Lidocaine and novocaine are not the same drug. They belong to two different chemical classes of local anesthetics, they’re broken down by different systems in your body, and they differ significantly in how fast they work and how long they last. The bigger surprise: novocaine (the generic name is procaine) has largely disappeared from modern dentistry, even though many people still use “novocaine” as a catch-all term for any numbing shot at the dentist. What you’re almost certainly getting today is lidocaine.
Why People Confuse Them
Procaine, sold under the brand name Novocain, was introduced in the early 1900s and dominated dentistry for decades. It became so synonymous with dental numbing that “novocaine” turned into a generic word, the way “Band-Aid” stands in for any adhesive bandage. When lidocaine replaced procaine as the go-to dental anesthetic starting in the mid-20th century, the nickname stuck. So when someone says “the dentist gave me novocaine,” they almost always mean lidocaine.

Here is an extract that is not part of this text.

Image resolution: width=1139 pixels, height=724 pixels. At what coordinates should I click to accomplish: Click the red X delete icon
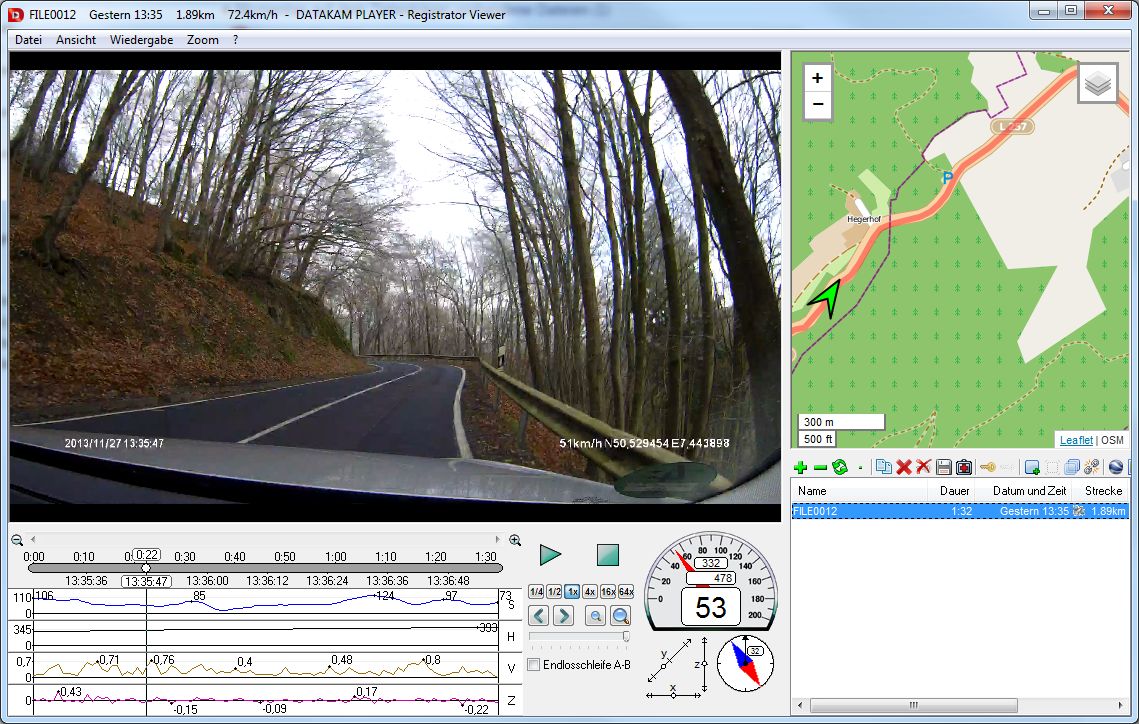click(x=904, y=467)
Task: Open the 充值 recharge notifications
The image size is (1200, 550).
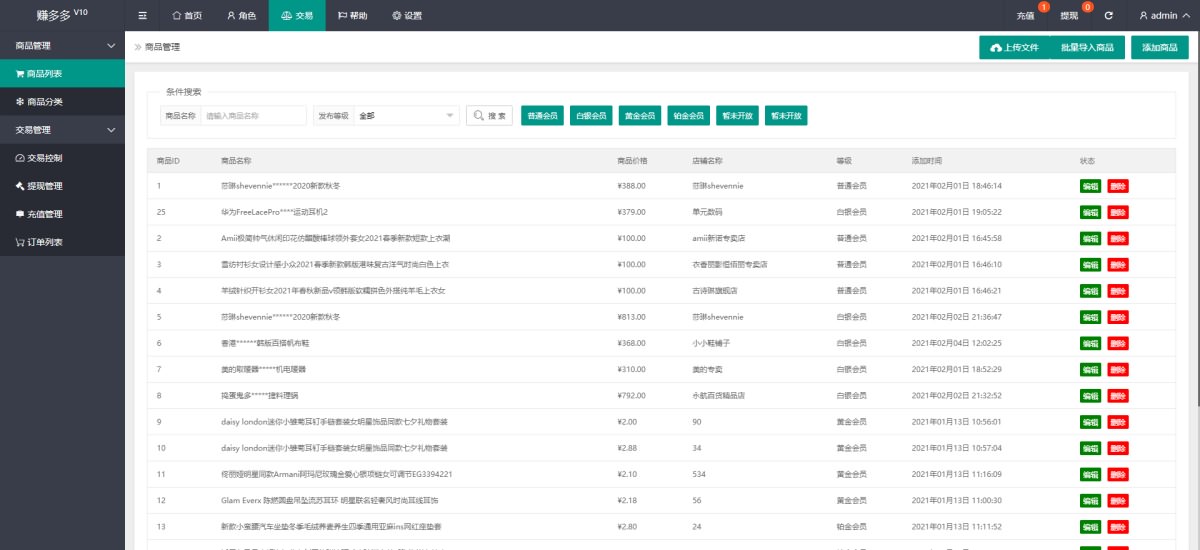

How They Differ Chemically
Local anesthetics fall into two families: esters and amides. Procaine is an ester. Lidocaine is an amide. That one-word difference matters because it changes how your body processes each drug.
Ester anesthetics like procaine are broken down in the bloodstream by an enzyme called pseudocholinesterase. Amide anesthetics like lidocaine are processed in the liver. This distinction affects how quickly the drug clears your system and, importantly, how likely it is to trigger an allergic reaction.
Speed and Duration
Lidocaine is dramatically faster. When injected into tissue, it starts numbing within 1 to 3 minutes. Procaine takes 20 to 30 minutes to reach full effect. That alone made lidocaine the obvious choice for dental work, where patients don’t want to sit in the chair waiting for numbness to kick in.
Lidocaine also lasts longer. On its own, it provides 30 to 120 minutes of numbness depending on the dose and location. When combined with epinephrine, a small amount of a blood vessel-constricting drug that keeps the anesthetic concentrated in the area, lidocaine’s effect extends to 2 to 4 hours. Procaine, even with epinephrine, lasts only about 30 to 45 minutes. For most dental procedures, that short window simply isn’t enough.
How Both Drugs Block Pain
Despite their chemical differences, lidocaine and procaine numb you through the same basic mechanism. Both block sodium channels on nerve cells. These channels are tiny gateways that allow pain signals to travel along a nerve toward your brain. When a local anesthetic plugs into the inner pore of a sodium channel, the nerve can’t fire properly, and the pain signal never reaches you. You’re still fully conscious and can feel pressure, but the sharp pain sensation is blocked.
The drug binds more readily when a nerve is actively firing, which means the anesthetic targets the nerves that are sending pain signals more effectively than nerves that are quiet. This is why local anesthetics work so well at the site of a dental procedure where nerves are being stimulated.
Allergic Reactions and Safety
One of the reasons procaine fell out of favor is its higher rate of allergic reactions. When ester anesthetics break down in the bloodstream, they produce a byproduct called para-aminobenzoic acid, or PABA. PABA is structurally similar to preservatives found in many medications, and it can trigger allergic responses in sensitive individuals. If you’ve ever been told you’re “allergic to novocaine,” this metabolite is likely the culprit.
Lidocaine and other amide anesthetics don’t produce PABA when they’re metabolized. True allergic reactions to amide anesthetics are rare. So if you’ve had a reaction to procaine in the past, there’s a good chance you can safely receive lidocaine, though your dentist or doctor will want to evaluate you individually.
What Your Dentist Actually Uses
The standard in most dental offices today is a 2% lidocaine solution combined with epinephrine. The FDA-approved formulations come in two epinephrine concentrations: 1:100,000 for routine procedures and 1:50,000 when deeper numbing or more bleeding control is needed. For a typical filling or crown, the 1:100,000 version is the default.
Lidocaine isn’t the only option, though. Dentists also use other amide anesthetics like articaine, mepivacaine, and bupivacaine depending on how long the procedure will take and how much numbness is needed afterward. But lidocaine remains the most widely used, and procaine has effectively retired from dental practice. You’d be hard-pressed to find a dental office that stocks it.
Lidocaine Beyond Dentistry
Lidocaine’s versatility extends well past the dental chair. It’s used as a topical numbing agent in creams, patches, and sprays for skin procedures, minor burns, and chronic pain conditions. It starts working on skin within 3 to 5 minutes when applied topically. It’s also used in some medical settings to manage abnormal heart rhythms, though that’s an entirely different application from its pain-blocking role.
Procaine still exists in limited medical use, primarily in certain specialized injection therapies, but it is no longer a mainstream anesthetic for procedures. If your search brought you here because you’re wondering what you’ll get at the dentist, the answer is almost certainly lidocaine or one of its amide relatives.